16 August 2022
Birmingham Northfield MP Gary Sambrook visited the head office of engineering firm adi Group to learn about the success of its apprenticeship training programme.
He was welcomed by key members of the board at adi, including chief operating officer Paul Smith and group strategic account director James Sopwith, as well as a group of adi Group’s talented apprentices.
The MP was keen to see a representative example of a domestic engineering and manufacturing firm and discuss the state of engineering in the UK, the STEM skills gap, apprenticeships and graduate opportunities.
Mr Sambrook said: “It is clear that adi is leading the way in both developing the next generation of engineering talent and flying the flag for engineering in a wider context, showcasing the positive impact engineering has on the world and quite literally, engineering a better future.”

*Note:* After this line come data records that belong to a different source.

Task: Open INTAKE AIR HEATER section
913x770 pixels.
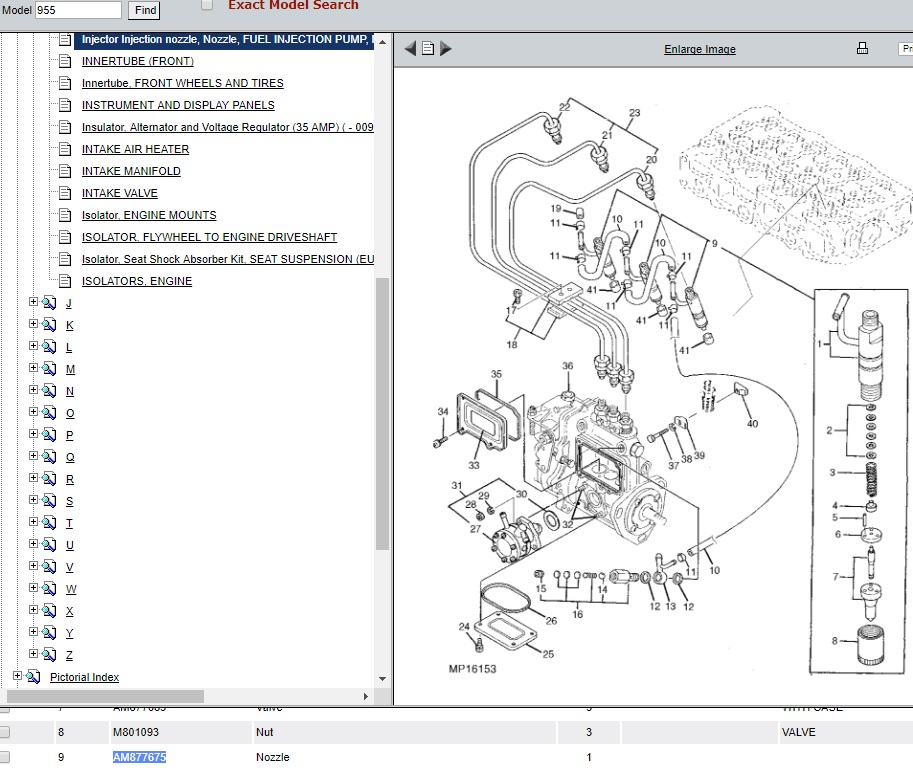Action: click(x=135, y=149)
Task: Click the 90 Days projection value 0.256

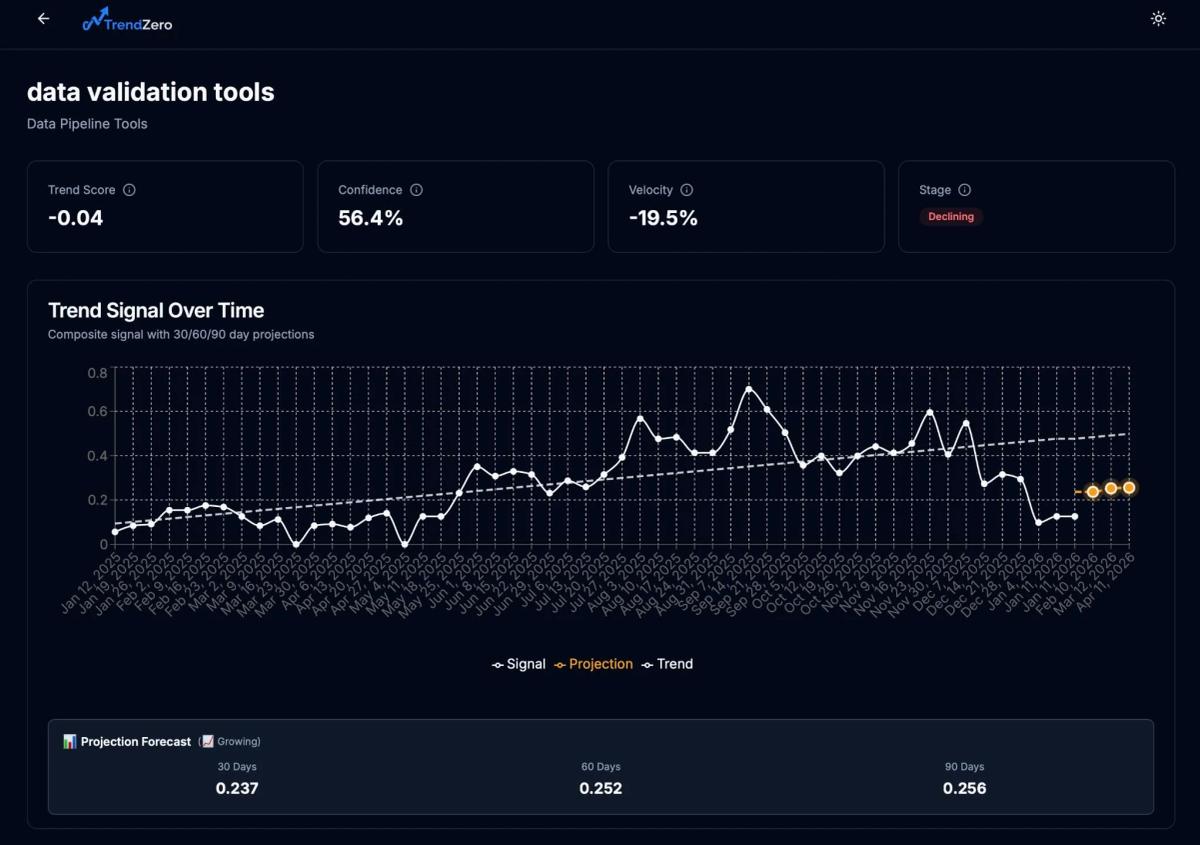Action: [964, 788]
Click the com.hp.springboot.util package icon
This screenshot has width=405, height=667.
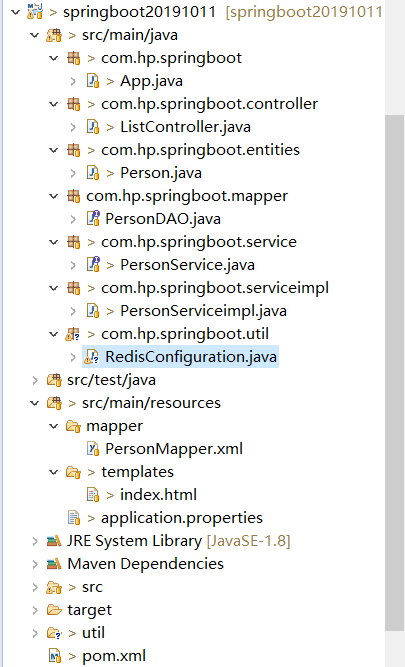click(x=73, y=334)
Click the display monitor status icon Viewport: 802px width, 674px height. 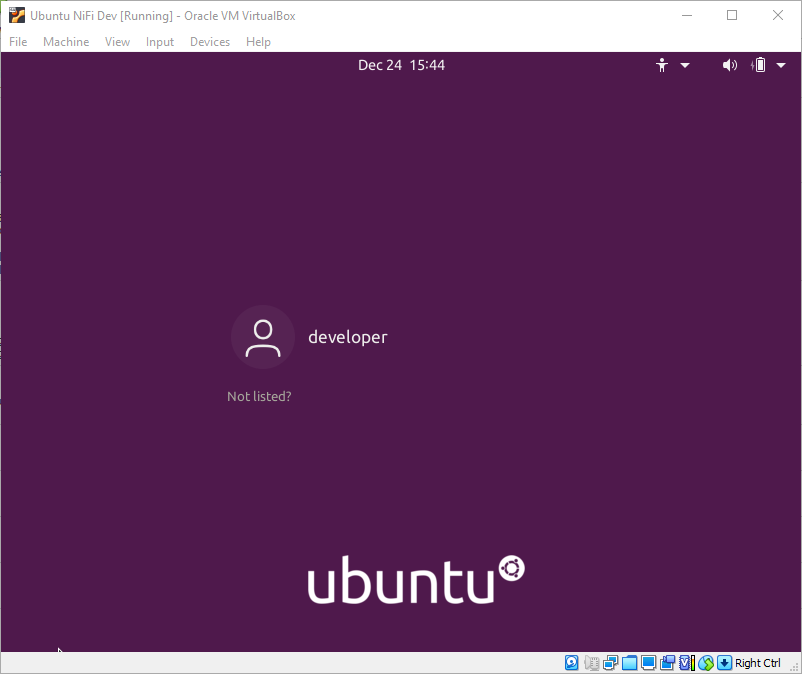648,663
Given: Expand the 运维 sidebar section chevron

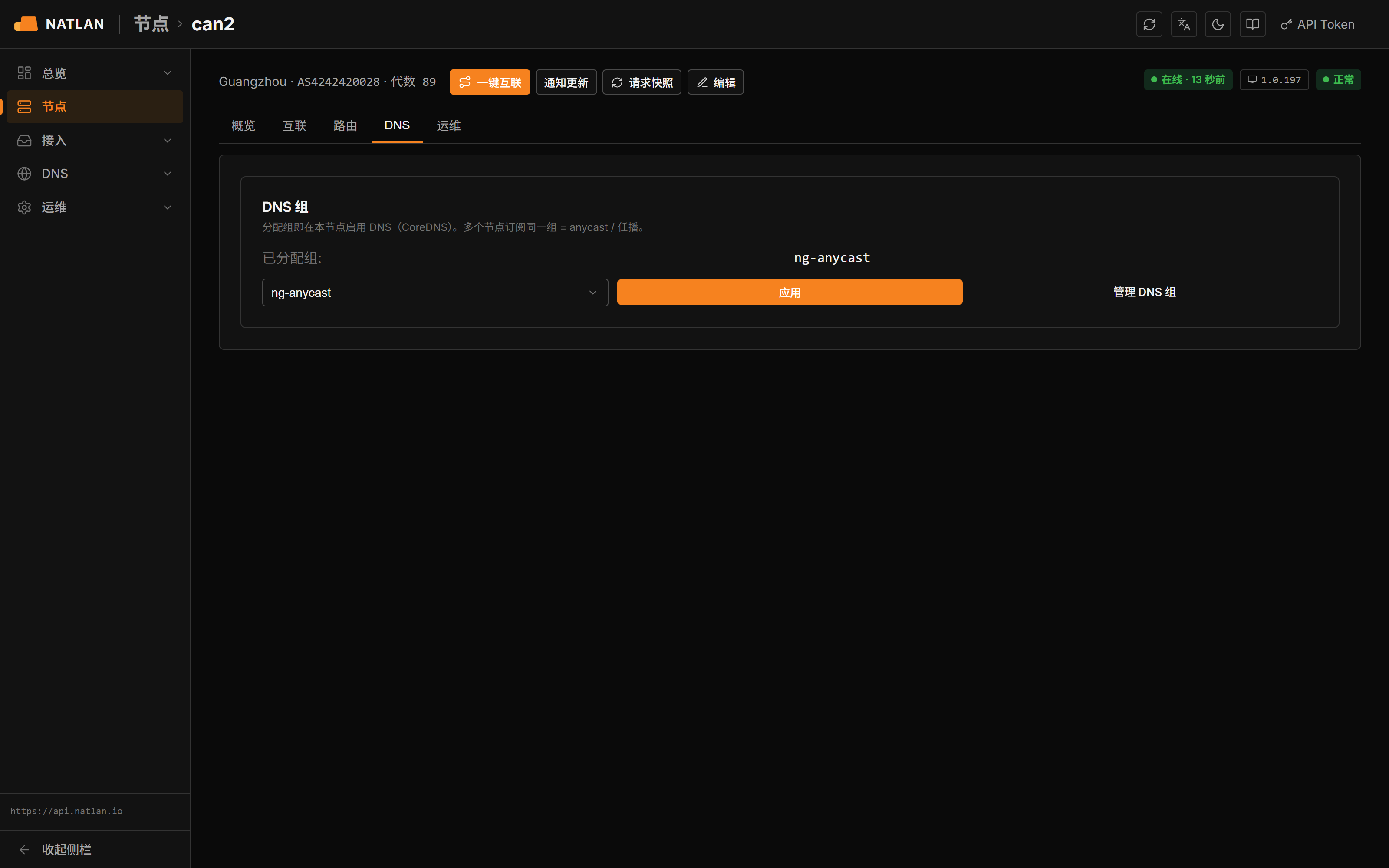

Paul Smith, adi Group’s chief operating officer, said: “It is excellent to have high-profile individuals such as Gary spend time with us and understand the nature and extent of the work we do.
“Championing the engineering industries and professions within the corridors of power can be such a force for good and help us all build a better future, today.”
The rest of the visit included a site tour, which allowed the guests to see the workshop spaces and design areas, as well as giving them the opportunity to meet some of adi’s apprentices and fully discuss the apprenticeship and training opportunities provided by the firm.
Closing the STEM skills gap is one of the adi Group’s priorities, actively encouraging young men and women to consider a career in engineering and onboarding a number of young apprentices through its apprenticeship schemes.
Paramount to that end is adi's pre-apprenticeship scheme, an EAL-accredited programme that allows young students to learn about the engineering profession, giving them the valuable opportunity to get a taste of the world of work.
The programme seeks to promote greater accessibility to the engineering profession to individuals who typically have limited opportunities to enter the field, as well as re-educate young people who may have misconceptions or doubts regarding commencing a career in the engineering field.